If a client says they will find a way to work around that look-back period, say by planning farther out than five years, ask them if can they count on their kids being responsible with that money. What if the children land in financial trouble?
When clients still feel this is their best option, advisers should not take on this planning themselves. Connect them to an elder-care attorney familiar with the state’s Medicaid rules.
If you convince a client not to aim for Medicaid, the next step is to reassess how much they can afford for healthcare.
The average cost per year for a shared room in a nursing home is projected to be $265,000 by 2030. Medicare and private insurance plans cover little, if any, of these costs. And about 70 percent of people over age 65 will require some type of long-term care service in their lifetime, according to a government estimate.

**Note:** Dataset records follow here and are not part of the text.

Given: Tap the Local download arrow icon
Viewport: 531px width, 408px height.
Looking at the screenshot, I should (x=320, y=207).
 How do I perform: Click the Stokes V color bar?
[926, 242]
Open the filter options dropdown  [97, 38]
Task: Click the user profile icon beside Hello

A popular but expensive choice to cover costs is long-term care insurance. Policies can cost roughly a couple thousand dollars a year and are expected to become pricier. But they could be a lifeline when illness strikes, paying around $150 a day for three to five years’ worth of long-term care services either in the home or at a facility.
For clients who balk at the price, frame it as an estate-preservation expense, said Karen Lee, founder of the Atlanta-based wealth management firm Karen Lee and Associates. She is 50 and for the past seven years has been paying $3,400 annually for a long-term care policy covering herself and her husband.
“I don’t like paying the bill, but it’s a necessary evil,” she said. “I hope every insurance dollar I paid goes to waste.”
Some clients may have health issues that disqualify them from long-term care insurance. If that is the case, see if they would feel comfortable with you calling a family meeting and discussing with relatives what they can do to help with long-term care. Now is a good time of year, with the holidays bringing families together.